The questions that no one addresses about the Sean Quinn/Kevin Lunney case

There was a Scottish woman on television last week talking about the way in which the city of Glasgow has approached knife crime. It seems they look behind the crime to the poverty and deprivation which those guilty of knife crime come from. They then addressed these matters and apparently have had spectacular success in reducing knife crime.

It seems obvious, when you think of it. There’s usually a back-story that provides a new understanding of all sorts of awful events.  Which is why I feel uneasy about recent events on the border culminating in the horrific kidnapping and beating of   Kevin Lunney.

 By now you’ve probably heard of or even seen Lunney’s description of his kidnapping from the laneway of his own home, how he tried to escape, how his captors smashed his leg and did other vile things to him. Lunney himself came across as a civilized, gentle man. You could tell that he was educated and thoughtful, as well as a victim of savagery.

What makes me uneasy and why I’d like to know more about the case is this: what was the motivation behind this attack and others less life-threatening? I know next to nothing about economics but I gather that when Sean Quinn’s massive business operation went to the wall,  a number of his former managers then worked with those who took over what was left of Quinn’s empire. They salvaged what could be salvaged and gave employment to a relatively small number of local people.

Fair enough. But two things plague me: why did Quinn’s empire collapse? What do we make of these signs that accuse Kevin Lunney and others of six-figure salaries as against the zero income for Sean Quinn? Are these figures correct? Is Sean Quinn receiving zero salary? Should he be receiving any salary?

When Quinn was at the height of his financial powers, one thing that all documentaries stressed was the low-key life-style that this enormously wealthy man adopted. In other words, he was one of the people. And he provided employment for thousands of the people in his locality and beyond. He went bust when the Anglo-Irish bank issued illegal loans to him and others, shortly before the bank’s collapse.

Quinn’s company was then taken over by American investors,  who appointed Kevin Lunney and others to run what was left of Quinn’s holdings.

Which brings us back  to the violence. Clearly there are people who don’t like what Kevin Lunney and presumably the American firms that employ him and others are doing. There’s a suggestion that these firms are seen as vultures coming in to pick clean the bones of a local man who made good. And they feel so strongly they’re prepared to engage in violence, even lethal violence, to express their anger.

When the IRA was active, there were several charges by politicians and pundits that the people in the communities from which the IRA came were frightened to inform the authorities, and that the IRA was effectively holding the community as hostage. On the ground, people told a different story. It was that the majority of people, implicitly or explicitly, supported the IRA campaign. As Mao said, the guerrilla swims in the water of the people.

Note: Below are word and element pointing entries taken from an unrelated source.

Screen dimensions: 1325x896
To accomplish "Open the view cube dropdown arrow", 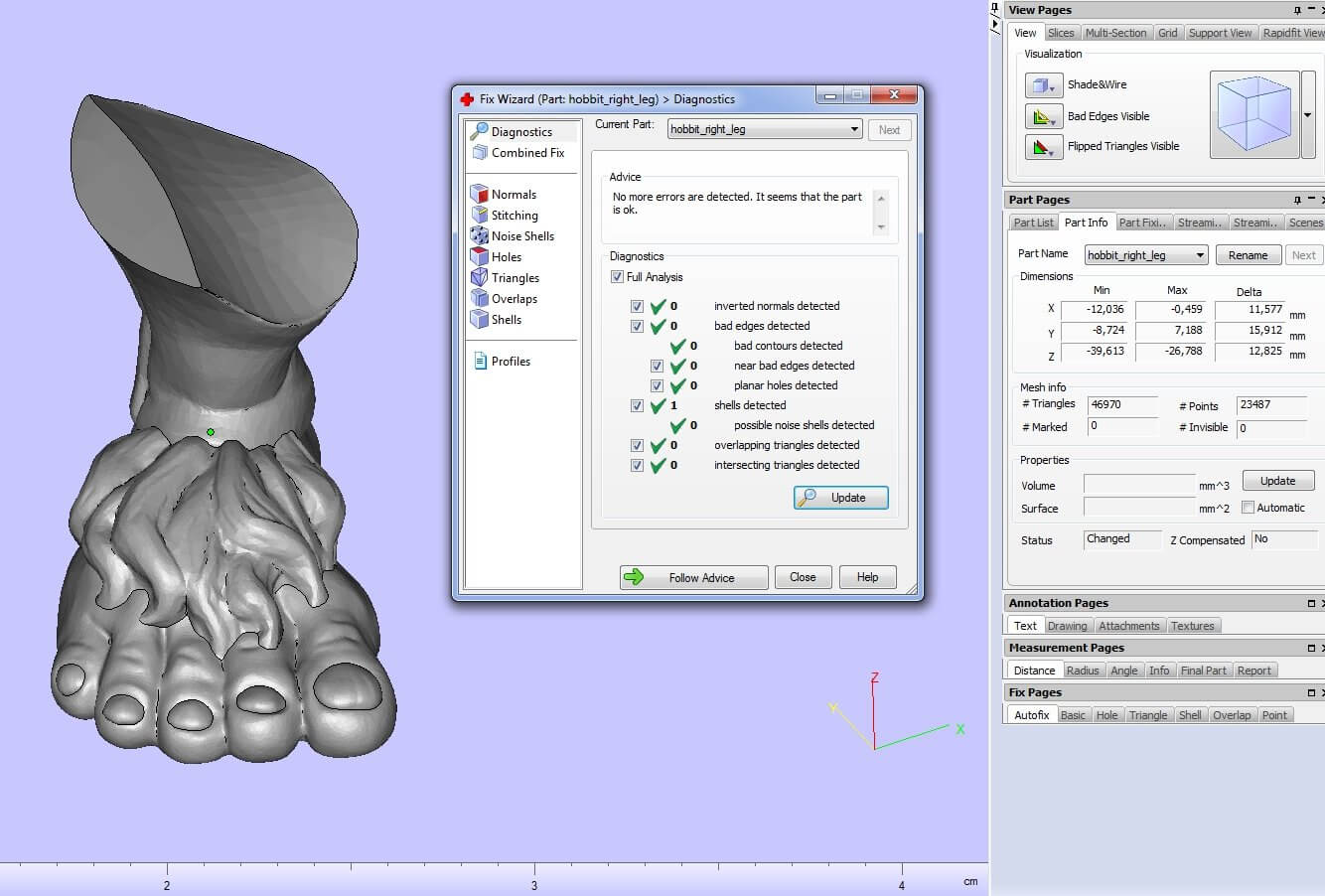I will 1307,115.
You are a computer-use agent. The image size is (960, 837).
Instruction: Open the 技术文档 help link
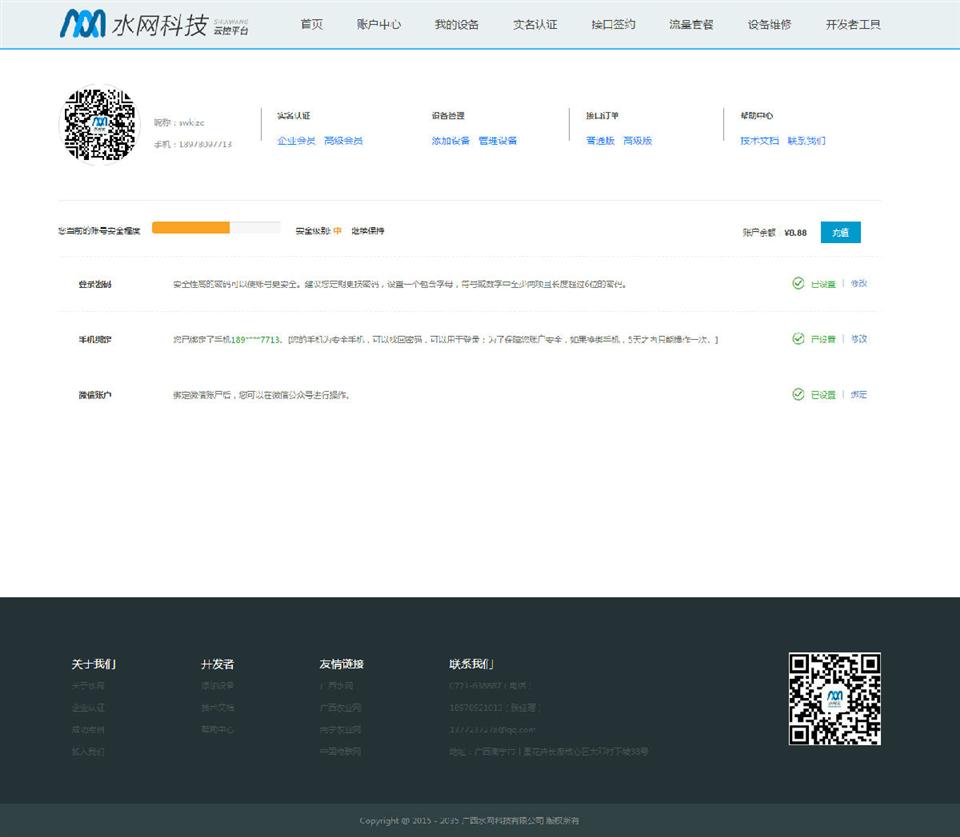coord(759,141)
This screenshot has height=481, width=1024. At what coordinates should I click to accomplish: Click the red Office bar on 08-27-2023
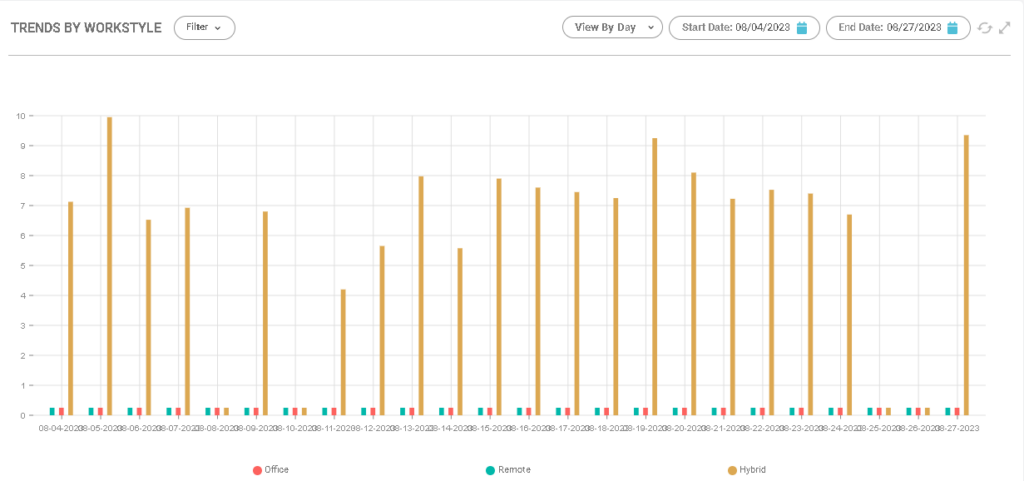click(x=957, y=411)
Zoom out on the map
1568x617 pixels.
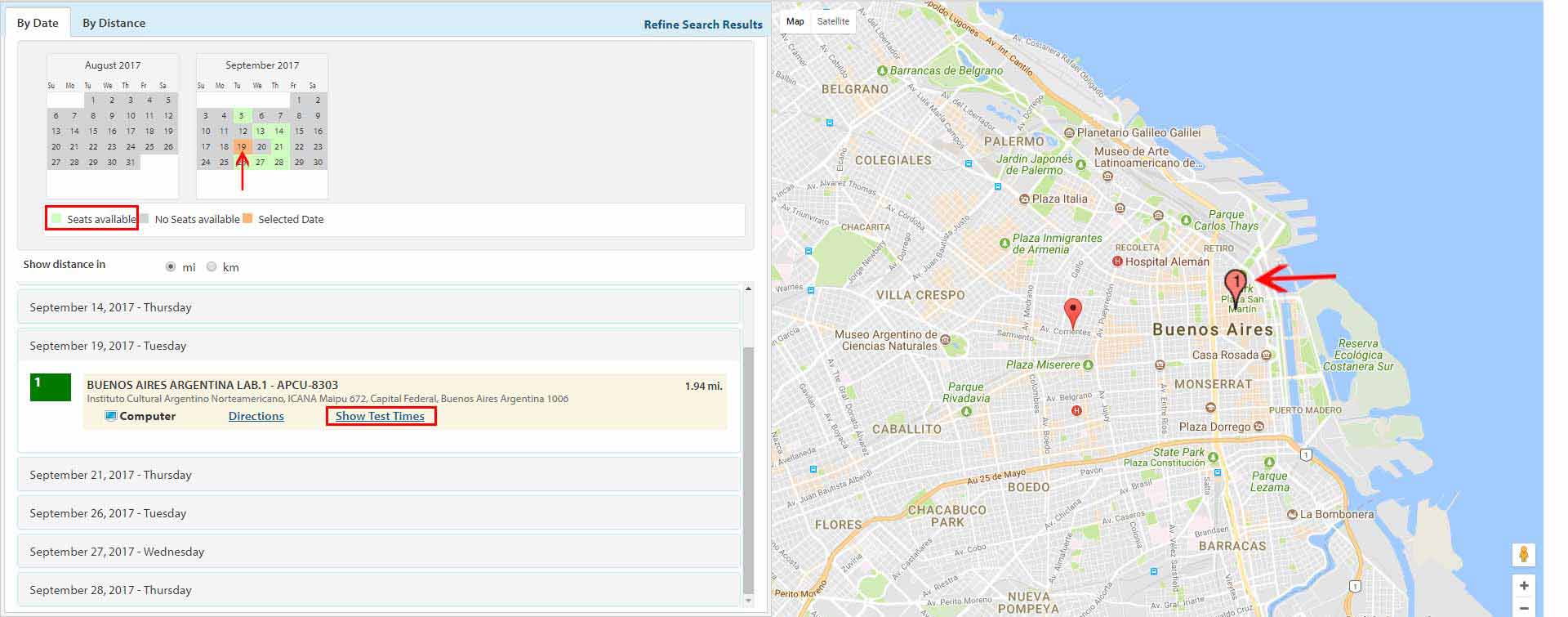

We are told that people on the ground in Fermanagh are afraid to speak out against the violence inflicted on Lunney.  But I also detect a hint that some in the local community are sympathetic to Sean Quinn and, by extension, to the gang who kidnapped and tortured Kevin Lunney. Some of Lunney’s colleagues have alleged that Sean Quinn’s reaction to the violence has been ambivalent.

So where is the investigative journalist who will seek the answer to three questions:

  1. Whose fault was it that Sean Quinn went bust – his own? The Anglo-Irish Bank?
  2. Are the American firms which have taken over making money from picking through the bones of what is left? Or are they salvaging a number of jobs for locals?
  3. Do local people see Kevin Lunney and the other directors as decent men attacked by savages, or do some have such sympathy for Sean Quinn they look on any action, even this barbarism, as somehow justified?

It’s important to tell the truth, and the truth of Kevin Lunney’s kidnapping and torture is certainly a grim truth. But it’s even more important to tell the whole truth. My experience is that  people who tell the whole truth are often not very popular.